▶ _SELECTED TEXT_:
★ ★ ★ ★ ★ ★ ★
We previously reported a case of cardiac variant of Fabry disease treated with CRT.1 Three years of follow-up on this rare case will be detailed, as excellent images were successfully recorded along with the clinical course. This report highlights the role of advanced echocardiography to evaluate LV function in patients with cardiac variant of Fabry disease.
Case Presentation
A 60-year-old man who had received a diagnosis of hypertrophic cardiomyopathy 13 years previously (Figure 1) was admitted to our hospital with severe dyspnea at rest (New York Heart Association class IV). He had developed heart failure with severe LV systolic dysfunction with an LV ejection fraction of 20% (Videos 1 and 2), sustained atrial flutter (Figure 2), and frequent nonsustained ventricular tachycardia. Dyssynchrony in the left ventricle was observed as a time delay of 164 msec between the anterior-septal and lateral wall peak strain before CRT2 (Figure 3, left). He was treated with atrial flutter ablation, optimal medical therapy, and CRT with a defibrillator. One week after CRT, the time difference had decreased to 89 msec, suggesting reduction of LV dyssynchrony (Figure 3, middle). We diagnosed the cardiac variant of Fabry disease by enzyme assay and endomyocardial biopsy, as there were no clinical signs of ocular, renal, or skin involvement. Single-photon emission computed tomography showed poor perfusion in the posterior wall of the left ventricle (Figure 4). On cardiac magnetic resonance imaging, a late-enhanced signal after gadolinium infusion was observed in the same lesion.1 After treatment of acute heart failure with optimal medication (spironolactone 25 mg, furosemide 20 mg, carvedilol 15 mg, candesartan 4 mg, and warfarin 3 mg), enzyme replacement therapy with agalsidase-β at 1 mg/kg every other week was instituted. Three years after CRT, echocardiography revealed improved LV wall motion (Videos 3 and 4), and no significant LV dyssynchrony (Figure 3, right) was observed. Meanwhile, peak systolic strain value in posterior segment (Figure 3, purple arrow) significantly decreased, suggesting deterioration of regional myocardial function, although peak systolic strain value in the anteroseptum (Figure 3, yellow), septum (Figure 3, red), and anterior (Figure 3, light blue) segments increased after CRT. At present, his condition is stable, and he has no functional limitations (New York Heart Association class I).
★ ★ ★ ★ ★ ★ ★
▶ _DATA FOR REVIEW_:
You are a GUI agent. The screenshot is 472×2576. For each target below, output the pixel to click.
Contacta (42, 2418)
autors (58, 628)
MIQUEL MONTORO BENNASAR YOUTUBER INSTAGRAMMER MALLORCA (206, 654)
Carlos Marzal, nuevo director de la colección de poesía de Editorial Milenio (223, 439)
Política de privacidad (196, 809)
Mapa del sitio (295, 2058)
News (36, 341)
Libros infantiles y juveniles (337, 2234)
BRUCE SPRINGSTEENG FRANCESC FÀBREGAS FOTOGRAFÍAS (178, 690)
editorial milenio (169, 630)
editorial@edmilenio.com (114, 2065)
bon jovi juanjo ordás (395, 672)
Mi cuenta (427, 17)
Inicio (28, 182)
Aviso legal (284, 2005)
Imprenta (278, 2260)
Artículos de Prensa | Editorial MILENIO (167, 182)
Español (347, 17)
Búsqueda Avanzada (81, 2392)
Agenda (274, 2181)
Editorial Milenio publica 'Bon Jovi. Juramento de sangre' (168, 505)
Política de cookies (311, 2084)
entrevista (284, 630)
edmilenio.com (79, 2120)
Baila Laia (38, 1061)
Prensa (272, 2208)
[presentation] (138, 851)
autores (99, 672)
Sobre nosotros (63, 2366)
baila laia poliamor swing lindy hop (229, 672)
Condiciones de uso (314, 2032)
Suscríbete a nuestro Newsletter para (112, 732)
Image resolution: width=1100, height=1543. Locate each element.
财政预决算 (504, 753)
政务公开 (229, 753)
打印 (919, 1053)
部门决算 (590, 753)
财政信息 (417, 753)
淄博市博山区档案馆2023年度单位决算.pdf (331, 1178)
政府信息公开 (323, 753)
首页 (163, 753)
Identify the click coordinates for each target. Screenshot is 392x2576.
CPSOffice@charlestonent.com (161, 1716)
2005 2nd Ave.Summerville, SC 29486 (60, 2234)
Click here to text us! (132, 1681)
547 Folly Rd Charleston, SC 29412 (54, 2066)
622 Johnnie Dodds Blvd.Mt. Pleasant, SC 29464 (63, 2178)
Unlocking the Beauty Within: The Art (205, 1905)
★ ★ ★ ★ ★ ★ ★
▶ _WHAT YOU HAVE TO DO_:
Retype the Fabry disease case text from "We previously reported" to "of Fabry disease.".

▶ _RESPONSE FOR THIS EXERCISE_:
We previously reported a case of cardiac variant of Fabry disease treated with CRT.1 Three years of follow-up on this rare case will be detailed, as excellent images were successfully recorded along with the clinical course. This report highlights the role of advanced echocardiography to evaluate LV function in patients with cardiac variant of Fabry disease.